> **REQUIRED ACTION**:
Scan the data for "status" and copy the lines it appears in.

Items from a data source
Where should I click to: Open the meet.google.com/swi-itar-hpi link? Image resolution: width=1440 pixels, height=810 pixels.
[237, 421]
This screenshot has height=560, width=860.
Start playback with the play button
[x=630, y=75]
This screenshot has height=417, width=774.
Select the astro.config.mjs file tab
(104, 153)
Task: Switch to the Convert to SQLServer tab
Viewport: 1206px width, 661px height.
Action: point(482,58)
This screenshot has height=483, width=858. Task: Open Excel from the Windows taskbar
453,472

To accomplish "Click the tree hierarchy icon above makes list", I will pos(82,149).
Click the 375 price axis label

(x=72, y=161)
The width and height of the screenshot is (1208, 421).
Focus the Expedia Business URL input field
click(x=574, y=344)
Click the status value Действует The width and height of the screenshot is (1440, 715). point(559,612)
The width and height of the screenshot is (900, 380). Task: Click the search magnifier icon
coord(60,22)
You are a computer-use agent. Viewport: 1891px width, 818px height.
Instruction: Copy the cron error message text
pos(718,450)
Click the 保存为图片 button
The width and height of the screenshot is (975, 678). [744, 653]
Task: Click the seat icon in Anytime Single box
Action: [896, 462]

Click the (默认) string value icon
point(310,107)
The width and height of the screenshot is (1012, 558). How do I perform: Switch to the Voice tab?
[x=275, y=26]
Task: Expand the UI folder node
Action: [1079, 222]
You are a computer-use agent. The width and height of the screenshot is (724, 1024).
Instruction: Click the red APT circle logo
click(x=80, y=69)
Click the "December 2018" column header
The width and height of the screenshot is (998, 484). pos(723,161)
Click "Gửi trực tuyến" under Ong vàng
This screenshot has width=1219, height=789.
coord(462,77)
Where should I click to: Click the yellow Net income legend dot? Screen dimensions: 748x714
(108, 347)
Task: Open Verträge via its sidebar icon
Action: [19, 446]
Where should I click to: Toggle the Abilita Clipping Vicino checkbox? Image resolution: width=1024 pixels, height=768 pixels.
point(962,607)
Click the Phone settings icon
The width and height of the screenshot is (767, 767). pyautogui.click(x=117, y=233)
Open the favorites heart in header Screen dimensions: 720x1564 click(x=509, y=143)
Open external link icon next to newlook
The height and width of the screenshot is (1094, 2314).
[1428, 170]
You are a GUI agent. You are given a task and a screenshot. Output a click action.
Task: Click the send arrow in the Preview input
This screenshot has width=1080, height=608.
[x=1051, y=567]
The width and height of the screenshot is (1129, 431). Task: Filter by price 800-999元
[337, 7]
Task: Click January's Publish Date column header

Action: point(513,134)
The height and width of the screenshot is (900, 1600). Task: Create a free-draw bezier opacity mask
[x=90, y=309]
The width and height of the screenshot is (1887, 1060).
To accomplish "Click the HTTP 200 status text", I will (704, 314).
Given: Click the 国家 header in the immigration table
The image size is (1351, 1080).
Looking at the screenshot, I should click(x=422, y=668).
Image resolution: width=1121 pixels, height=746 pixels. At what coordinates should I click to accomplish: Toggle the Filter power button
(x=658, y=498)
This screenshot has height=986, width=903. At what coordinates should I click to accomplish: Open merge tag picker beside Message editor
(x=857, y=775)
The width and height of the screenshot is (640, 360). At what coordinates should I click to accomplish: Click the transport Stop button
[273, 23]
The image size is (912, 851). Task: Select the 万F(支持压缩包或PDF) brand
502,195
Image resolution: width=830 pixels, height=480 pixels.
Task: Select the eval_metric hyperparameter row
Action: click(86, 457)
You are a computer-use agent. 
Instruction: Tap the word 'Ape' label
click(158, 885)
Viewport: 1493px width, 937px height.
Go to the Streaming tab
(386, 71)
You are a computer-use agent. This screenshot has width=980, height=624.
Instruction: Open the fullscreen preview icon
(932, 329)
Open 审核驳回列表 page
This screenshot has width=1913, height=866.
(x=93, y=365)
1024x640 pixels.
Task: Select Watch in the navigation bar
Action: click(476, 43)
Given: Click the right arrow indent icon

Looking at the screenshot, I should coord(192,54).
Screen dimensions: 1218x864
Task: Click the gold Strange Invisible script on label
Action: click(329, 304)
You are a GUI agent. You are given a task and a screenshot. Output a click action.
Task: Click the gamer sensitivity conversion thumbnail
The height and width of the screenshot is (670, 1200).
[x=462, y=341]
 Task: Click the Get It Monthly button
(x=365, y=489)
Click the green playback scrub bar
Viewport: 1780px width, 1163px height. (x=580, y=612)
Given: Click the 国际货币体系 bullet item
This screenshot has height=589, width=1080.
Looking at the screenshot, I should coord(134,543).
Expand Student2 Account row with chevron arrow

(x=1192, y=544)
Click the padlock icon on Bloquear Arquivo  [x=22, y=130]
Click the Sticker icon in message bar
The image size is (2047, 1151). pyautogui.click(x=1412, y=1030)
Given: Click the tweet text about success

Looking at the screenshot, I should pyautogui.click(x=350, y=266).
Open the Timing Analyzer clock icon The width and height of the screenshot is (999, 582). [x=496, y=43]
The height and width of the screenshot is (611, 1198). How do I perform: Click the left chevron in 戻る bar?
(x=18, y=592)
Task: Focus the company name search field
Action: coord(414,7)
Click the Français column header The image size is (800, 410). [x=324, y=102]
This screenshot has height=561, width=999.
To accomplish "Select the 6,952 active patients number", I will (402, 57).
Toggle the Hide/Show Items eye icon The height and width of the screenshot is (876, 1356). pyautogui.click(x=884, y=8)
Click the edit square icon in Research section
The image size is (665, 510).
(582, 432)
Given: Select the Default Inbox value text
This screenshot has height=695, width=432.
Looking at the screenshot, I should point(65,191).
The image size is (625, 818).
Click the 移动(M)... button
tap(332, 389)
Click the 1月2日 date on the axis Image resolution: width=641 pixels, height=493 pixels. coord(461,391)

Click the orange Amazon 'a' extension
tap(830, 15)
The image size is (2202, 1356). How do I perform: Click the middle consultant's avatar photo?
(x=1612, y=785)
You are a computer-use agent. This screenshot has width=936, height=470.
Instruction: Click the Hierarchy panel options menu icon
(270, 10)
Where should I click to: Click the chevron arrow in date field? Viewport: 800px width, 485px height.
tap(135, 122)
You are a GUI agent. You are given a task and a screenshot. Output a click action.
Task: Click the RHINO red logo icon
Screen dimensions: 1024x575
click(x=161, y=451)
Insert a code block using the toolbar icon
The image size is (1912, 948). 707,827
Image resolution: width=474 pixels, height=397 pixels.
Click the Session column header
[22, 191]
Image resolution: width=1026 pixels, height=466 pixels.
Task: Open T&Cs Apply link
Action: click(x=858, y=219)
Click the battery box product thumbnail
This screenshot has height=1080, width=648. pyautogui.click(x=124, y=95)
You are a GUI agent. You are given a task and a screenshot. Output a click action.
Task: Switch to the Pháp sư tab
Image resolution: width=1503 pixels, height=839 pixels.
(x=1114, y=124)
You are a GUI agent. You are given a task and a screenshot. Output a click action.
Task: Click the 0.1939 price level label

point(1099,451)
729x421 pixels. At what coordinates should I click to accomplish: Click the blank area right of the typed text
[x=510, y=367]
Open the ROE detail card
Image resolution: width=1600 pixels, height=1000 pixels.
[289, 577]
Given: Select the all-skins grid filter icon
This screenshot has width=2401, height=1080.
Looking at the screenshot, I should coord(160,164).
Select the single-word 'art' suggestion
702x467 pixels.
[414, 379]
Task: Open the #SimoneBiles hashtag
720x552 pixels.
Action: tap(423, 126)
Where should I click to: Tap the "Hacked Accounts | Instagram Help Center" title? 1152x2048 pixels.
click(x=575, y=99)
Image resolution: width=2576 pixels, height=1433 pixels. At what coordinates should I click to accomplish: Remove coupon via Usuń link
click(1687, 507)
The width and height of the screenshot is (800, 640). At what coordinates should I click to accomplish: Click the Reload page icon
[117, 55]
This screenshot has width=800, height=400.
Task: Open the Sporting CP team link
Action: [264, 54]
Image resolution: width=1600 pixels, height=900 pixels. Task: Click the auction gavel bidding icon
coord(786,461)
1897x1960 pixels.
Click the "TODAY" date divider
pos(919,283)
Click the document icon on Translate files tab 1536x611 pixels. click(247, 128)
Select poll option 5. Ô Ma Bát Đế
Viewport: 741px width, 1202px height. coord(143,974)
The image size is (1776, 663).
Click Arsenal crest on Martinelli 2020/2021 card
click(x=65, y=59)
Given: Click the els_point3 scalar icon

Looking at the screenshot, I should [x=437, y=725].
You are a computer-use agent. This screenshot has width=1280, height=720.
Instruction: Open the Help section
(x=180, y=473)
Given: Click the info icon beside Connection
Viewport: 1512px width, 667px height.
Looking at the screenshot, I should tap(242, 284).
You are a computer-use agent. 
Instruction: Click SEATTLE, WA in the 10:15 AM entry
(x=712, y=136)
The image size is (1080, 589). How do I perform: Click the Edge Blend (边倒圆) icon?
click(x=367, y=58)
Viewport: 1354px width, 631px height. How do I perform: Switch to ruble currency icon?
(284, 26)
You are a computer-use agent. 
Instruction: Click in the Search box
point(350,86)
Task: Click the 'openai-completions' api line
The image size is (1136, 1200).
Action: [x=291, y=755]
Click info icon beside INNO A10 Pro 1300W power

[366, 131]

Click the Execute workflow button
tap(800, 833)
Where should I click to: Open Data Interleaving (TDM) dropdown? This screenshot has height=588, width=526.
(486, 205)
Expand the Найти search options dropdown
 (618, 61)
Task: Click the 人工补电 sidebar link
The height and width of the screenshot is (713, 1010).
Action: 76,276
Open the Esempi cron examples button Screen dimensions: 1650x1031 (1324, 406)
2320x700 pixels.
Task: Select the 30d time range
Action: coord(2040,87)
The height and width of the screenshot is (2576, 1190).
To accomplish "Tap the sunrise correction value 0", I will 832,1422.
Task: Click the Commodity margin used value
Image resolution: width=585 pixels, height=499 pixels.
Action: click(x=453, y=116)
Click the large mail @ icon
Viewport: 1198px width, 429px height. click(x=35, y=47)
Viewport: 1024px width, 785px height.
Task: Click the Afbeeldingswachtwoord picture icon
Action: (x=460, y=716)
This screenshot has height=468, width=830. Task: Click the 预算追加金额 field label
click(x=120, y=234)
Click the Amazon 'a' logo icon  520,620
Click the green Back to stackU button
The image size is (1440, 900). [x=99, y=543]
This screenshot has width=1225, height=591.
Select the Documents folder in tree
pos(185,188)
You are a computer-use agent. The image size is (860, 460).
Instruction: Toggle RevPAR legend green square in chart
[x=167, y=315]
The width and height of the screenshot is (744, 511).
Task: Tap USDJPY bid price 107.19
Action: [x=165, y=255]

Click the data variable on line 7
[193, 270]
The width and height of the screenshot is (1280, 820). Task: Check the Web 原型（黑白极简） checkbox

> **OUTPUT FOR THIS TASK**:
Click the status value Действует The width and height of the screenshot is (1440, 715). point(559,612)
To accomplish "Click the HTTP 200 status text", I will (704, 314).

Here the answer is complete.